How often have you heard statements like, “Roads are for cars. Cars and bicycles don’t mix well, so get off the road and practice your hobby somewhere else.” There are probably a few profanities missing in that statement and it is usually followed up by emotionally charged, witty, but irrelevant metaphors that take the conversation around in circles. So, let’s settle this once and for all, and every time someone comes out with that line, remind them why cycling is important to everyone.



Firstly, motorised vehicles and bicycles have the same rights on the road in all states (although there are some specific rules applied to each). This fact takes some getting used to for some, but most people accept it and respect cyclists as legitimate road users. But a minority still think using this right is a selfish act: Footy players go to a stadium, tennis players to a tennis court, so why do cyclists insist on using public roads for their own enjoyment?

 “If you want to stay healthy, that’s fine, but go to a park or the velodrome and stay of my road.”

An alternative transport option

The key thing to realise is that although cycling is generally seen as a sport, it is also a very effective form of transport and a lot of “weekend warriors” also use cycling as their preferred mode of transport. It has, roughly speaking, zero pollution and zero noise pollution. It requires considerably less infrastructure funding and leads to a healthier lifestyle, which means the health system is under less financial strain.

Undeniably we will always be dependant on cars and trucks and this is not an attack on the right to own and drive a car, or earning your living as a tradie. Instead it is an explanation on why we need to make cycling more attractive and a bigger part of our transport infrastructure so that the people that want to make use of it can make use of it.

Roads are also extremely expensive to build and the more you build, the more traffic is induced, so in most cases congestion doesn’t change by just adding more and more tarmac. Occasionally highly localised traffic problems can be addressed by improving flow at a specific bottleneck, but this doesn’t alleviate overall city-wide congestion. In the end it is not rocket science –less cars on the road mean less traffic.

Why not just use public transport then? Public transport is a very good option to move masses of people around, but also a very expensive one. Sydney’s new North West Rail link is budgeted at $8.3 billion and existing services are already overcrowded despite the fact that it is an expensive commuter option.

Choosing the preferred mode of transport



A world-class city needs to have an integrated transport system that combines all forms of transport: Walking, cycling, public transport and driving, in that order of preference. This doesn’t mean we all need to walk or cycle to work, but instead that each has its own place and we need to encourage the best option first and promote multimode transport (for example, using a train and walking from and to the train station).
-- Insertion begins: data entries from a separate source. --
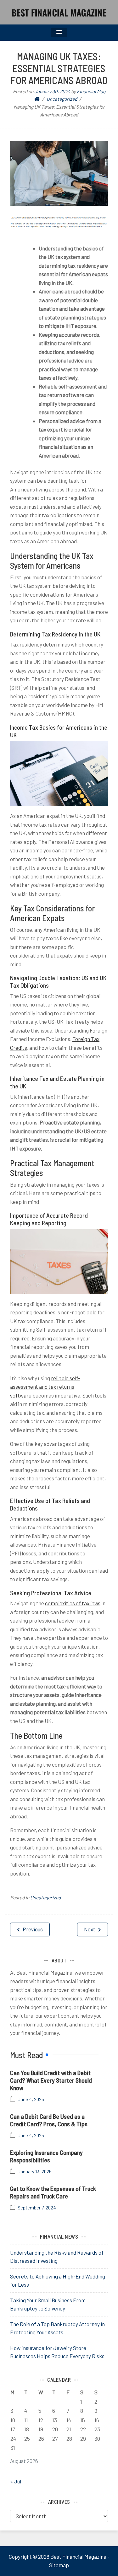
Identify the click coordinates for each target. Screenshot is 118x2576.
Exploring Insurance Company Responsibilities (46, 2156)
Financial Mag (91, 91)
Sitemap (59, 2565)
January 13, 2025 (35, 2171)
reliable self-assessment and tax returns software (45, 1386)
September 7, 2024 (37, 2207)
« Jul (15, 2481)
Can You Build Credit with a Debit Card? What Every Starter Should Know (51, 2080)
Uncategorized (45, 1897)
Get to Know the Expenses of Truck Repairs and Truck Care (53, 2192)
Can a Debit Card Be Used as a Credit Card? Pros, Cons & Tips (48, 2120)
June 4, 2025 (31, 2099)
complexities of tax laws (72, 1603)
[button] (59, 32)
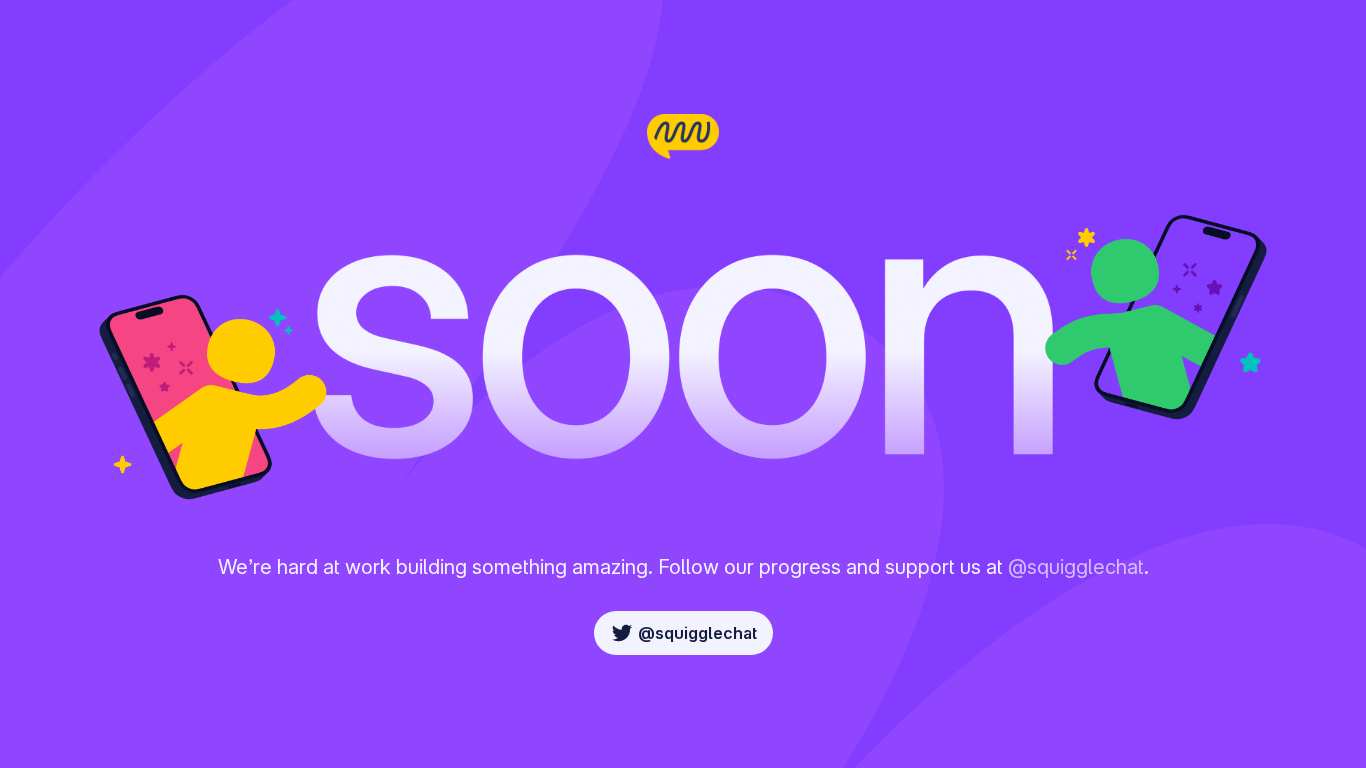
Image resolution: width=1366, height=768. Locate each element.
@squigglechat (1076, 567)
Cycleways are more efficient in moving people around than roads and should be implemented as a key component of an integrated transport system. Because it makes cycling safer, it will encourage more people to cycle and will also ensure those “bloody Lycra boys” are out of the way. The result will be less congestion on the roads and will also allow people more freedom: Drive if you have to drive; cycle if it is a practical solution and your personal choice.

Get on board

Australia’s cycling infrastructure is lagging far behind other developed countries, maybe because governments and voters don’t realise the advantages it offers and the problems that it can solve. Governments will only get serious about it when it becomes a key voting topic so everyone needs to get on board.
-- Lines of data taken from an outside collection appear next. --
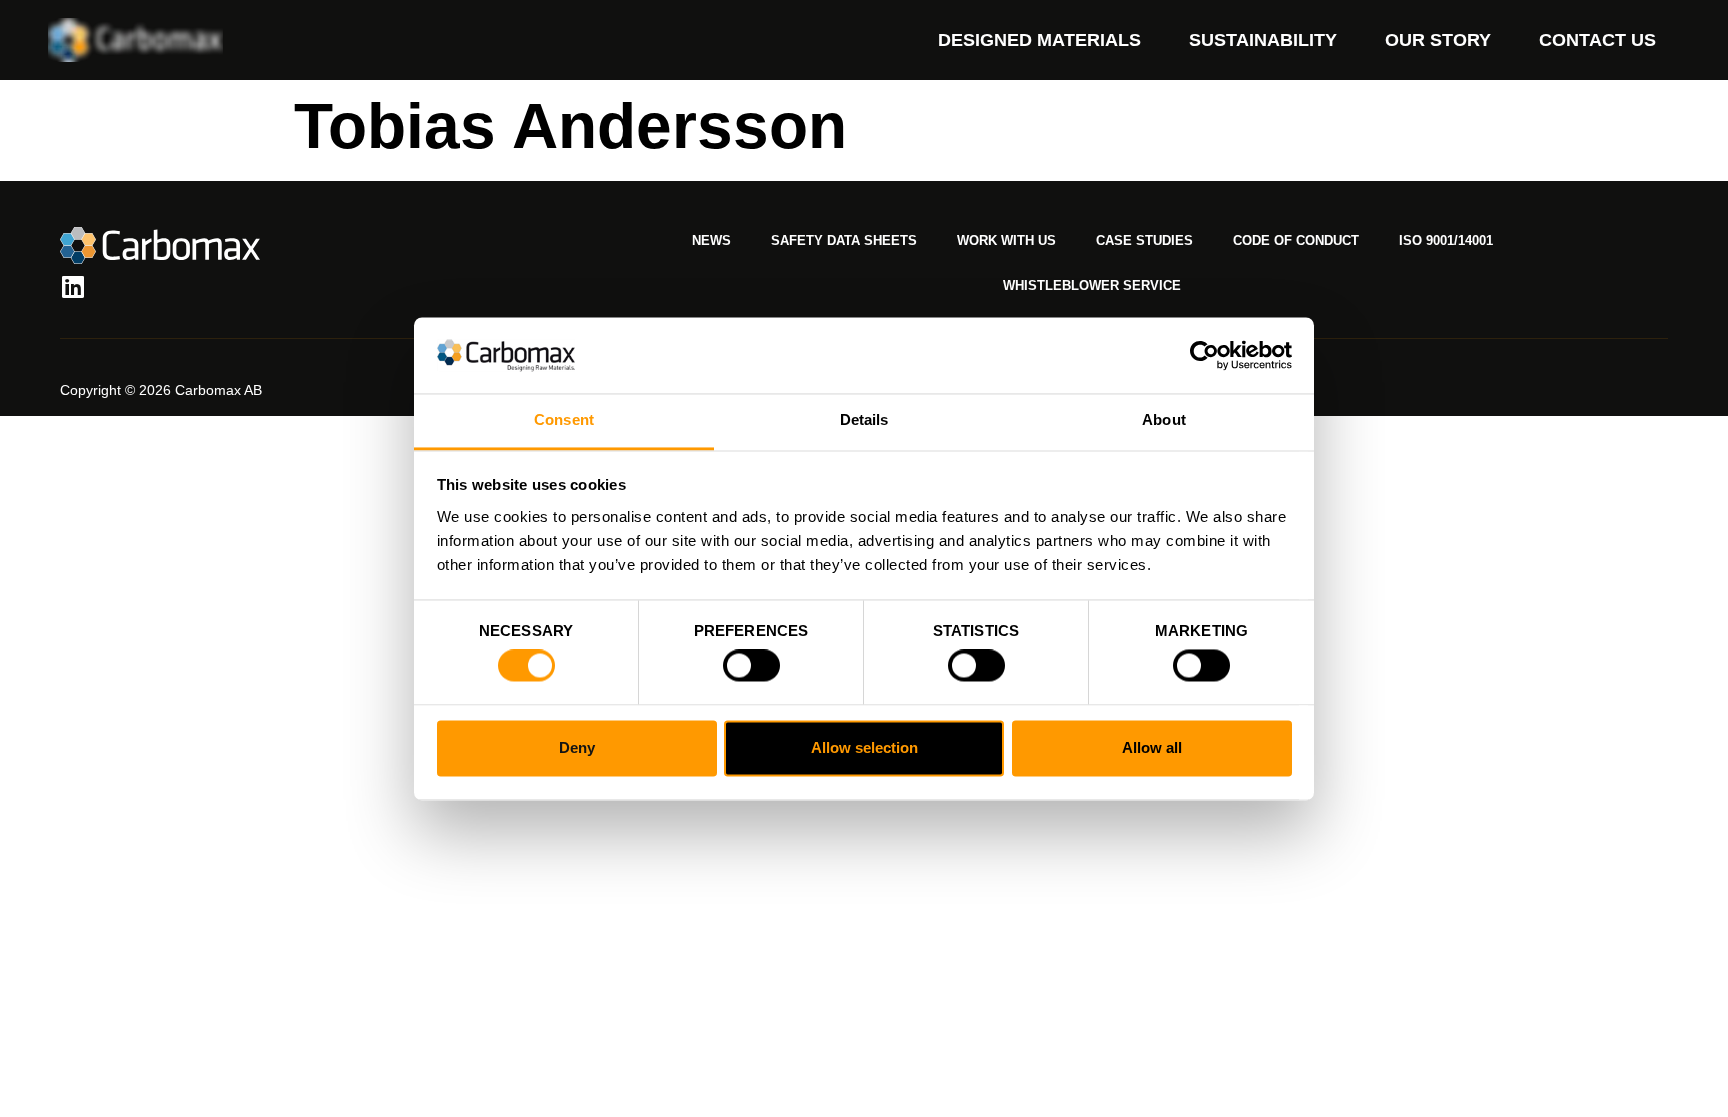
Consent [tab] (564, 420)
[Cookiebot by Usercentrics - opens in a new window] (1204, 355)
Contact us (1597, 40)
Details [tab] (864, 420)
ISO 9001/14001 (1446, 240)
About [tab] (1164, 420)
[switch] (751, 666)
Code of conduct (1296, 240)
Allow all (1152, 747)
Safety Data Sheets (844, 240)
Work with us (1006, 240)
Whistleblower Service (1092, 285)
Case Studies (1144, 240)
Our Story (1438, 40)
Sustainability (1263, 40)
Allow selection (864, 747)
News (711, 240)
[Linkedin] (72, 286)
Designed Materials (1039, 40)
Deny (577, 747)
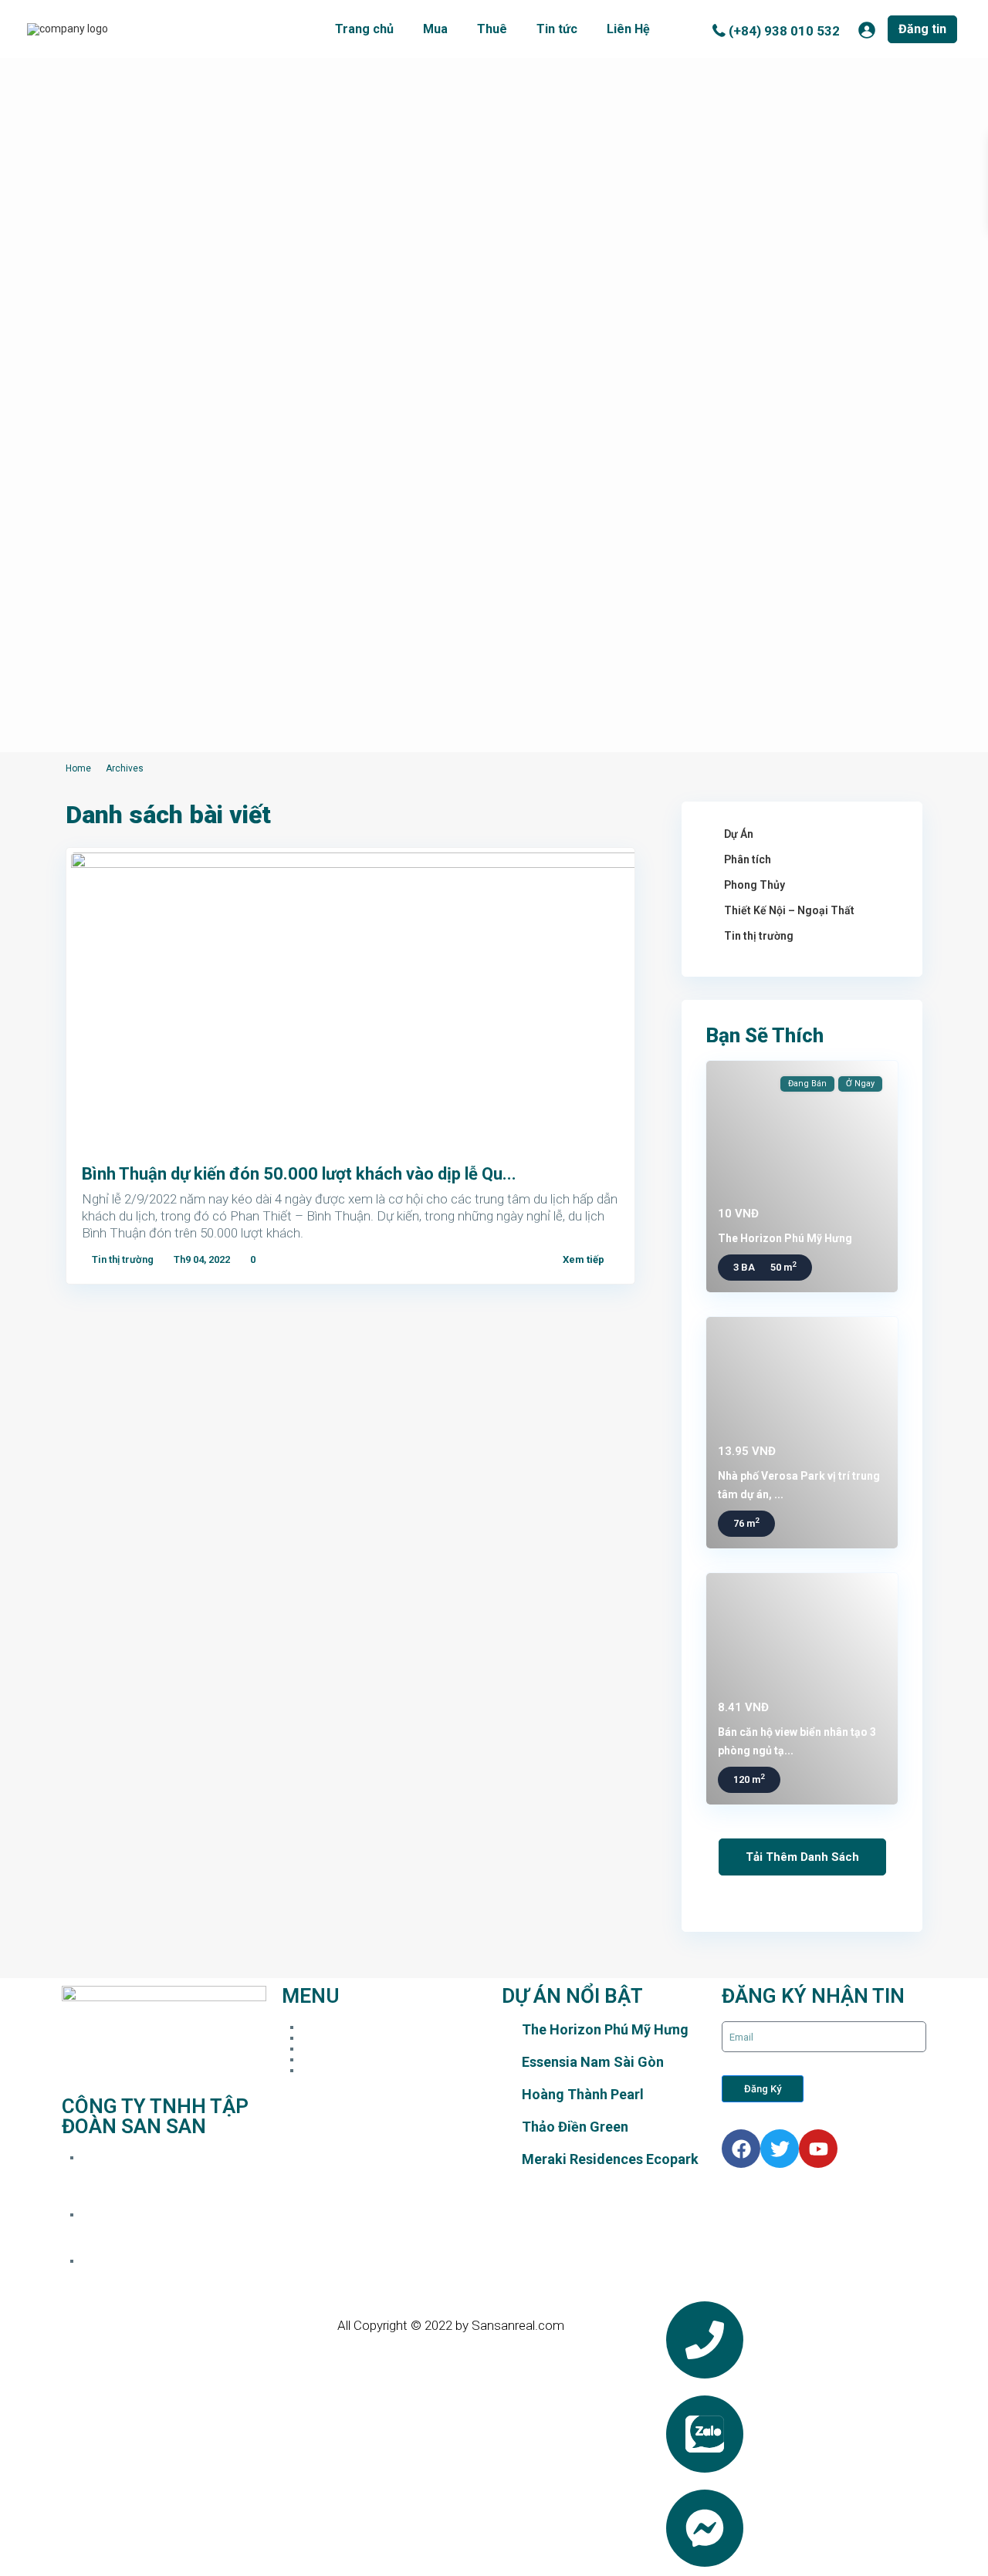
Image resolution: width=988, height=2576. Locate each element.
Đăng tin (922, 29)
We can argue endlessly about the fact that cyclists are also responsible for accidents with cars (but only at fault 13% of the time), run red lights, don’t use cycleways and don’t pay registration. Ironically when it comes to “paying for the road” some countries do the opposite by means of tax breaks to cyclists and the French is trailing a scheme to pay cyclists for commuting via bicycle.  This is because cycling commuters actually saves governments’ and TAX payers money. All this perceived negativity, true or false, doesn’t take anything away from the massive advantages cycling commuting offers to all people – even the ones not making use of it.

Cycleways will never run to every home or every workplace so we will always need to share the roads, but no doubt that proper segregated cycleways (not just a few coats of green paint) will ease tension between motorists and cyclists, especially where cyclists can be taken off busy, dangerous roads and intersections.

So here is a message to motorists: Next time you are stuck in traffic and see a cyclist whooshing by, consider supporting their calls for better cycling infrastructure - for your own benefit. They might not be angels solving all the world’s problems, but what they do makes a small difference. Give them equal respect or if that’s too much, at least tolerance. You don’t have to get on a bike yourself, you don’t even have to like cyclists, but you can still help to transform our gridlocked, tar-covered cities into fantastic Liveable Cities.